Some Outdoor Learning Practicalities

It occurred to me on Thursday when I was facilitating some INSET training in Leighton Buzzard that it’s often the small practical suggestions relating to outdoor learning that teachers love. We might be doing a fantastically fun and effective numeracy activity but it’s the logistical stuff that always sends the teachers for their notepads. I thought I’d gather a few of those suggestions here.
Firstly before you plan your outdoor learning remember Maslow’s Hierarchy of Needs. The very bottom rung can be interpreted as helping your children/young people to be comfortable so that learning can take place. Make sure they’re warm (outdoor clothing is a whole other blog) and well-fed. Make sure when you gather them together in a ‘safe-space’, away from traffic and other hazards, that it is you who is squinting into the sunshine not them and position them so the wind is not in their faces. If you are doing any work that involves sitting down provide them with a sitting mat of some sort. You can buy ready made sitting mats or you can make your own by cutting up old camping mats or using carpet samples.

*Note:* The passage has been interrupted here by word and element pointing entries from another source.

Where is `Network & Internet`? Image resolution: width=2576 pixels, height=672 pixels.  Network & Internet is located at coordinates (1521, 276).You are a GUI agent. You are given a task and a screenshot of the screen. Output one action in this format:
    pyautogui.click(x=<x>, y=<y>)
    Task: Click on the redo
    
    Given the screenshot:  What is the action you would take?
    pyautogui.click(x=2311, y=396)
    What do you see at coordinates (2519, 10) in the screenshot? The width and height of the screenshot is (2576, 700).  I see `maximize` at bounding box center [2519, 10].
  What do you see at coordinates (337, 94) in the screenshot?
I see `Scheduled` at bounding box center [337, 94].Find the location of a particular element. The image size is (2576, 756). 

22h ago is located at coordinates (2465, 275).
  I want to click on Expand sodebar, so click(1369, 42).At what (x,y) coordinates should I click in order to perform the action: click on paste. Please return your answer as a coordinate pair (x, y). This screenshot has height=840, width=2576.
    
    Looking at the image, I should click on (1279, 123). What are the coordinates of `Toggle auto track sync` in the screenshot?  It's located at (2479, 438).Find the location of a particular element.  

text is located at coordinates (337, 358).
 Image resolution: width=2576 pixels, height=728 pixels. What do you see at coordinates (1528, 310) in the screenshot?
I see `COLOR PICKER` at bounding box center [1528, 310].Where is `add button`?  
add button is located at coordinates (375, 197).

Have a think about how you are going to manage any equipment you might need. Are you going to carry a class set in your rucksack? Do you need so much that children will have to carry some? How will you ensure you don’t lose any whilst out and about? I always use a brightly coloured and patterned sarong/throw which folds down really small as my ‘equipment base’; after a few sessions children understand that this is the location where they collect spare pencil, clipboards, tape measures etc from and that all equipment must be put back there too.
Writing outdoors can be tricky. It’s worth considering whether your fieldwork activities require writing in the first place. If note taking/idea generating/planning work is due to take place then mini white boards, old CDs with whiteboard pens or A6 pieces of card are useful. For most activities I use A5 clipboards. These feel a bit special; like they’re just for outdoor learning. They are easier for most small hands to handle. Clipboards come with flip over covers which are useful protection when it’s raining. I also have a couple of A3 clipboards in my training kit which are useful for group work/editing/brainstorming/art. The A3 boards also give some writers a more stable base for writing because you can lean on them as you would a desk.
If you are data collecting with older pupils or collecting images with younger pupils then the use of iPads is both appropriate and possible if you invest in some of the (expensive) rugged cases. These durable cases mean that a rain shower or a careless drop won’t cause anyone a headache.
And finally: always use pencils! They don’t smudge in the rain, they write better on damp paper and are cheaper to replace.
Now I have noticed that teachers like these tips about learning outside the classroom logistics I will start to note other ideas down and do a part II to this blog in the future.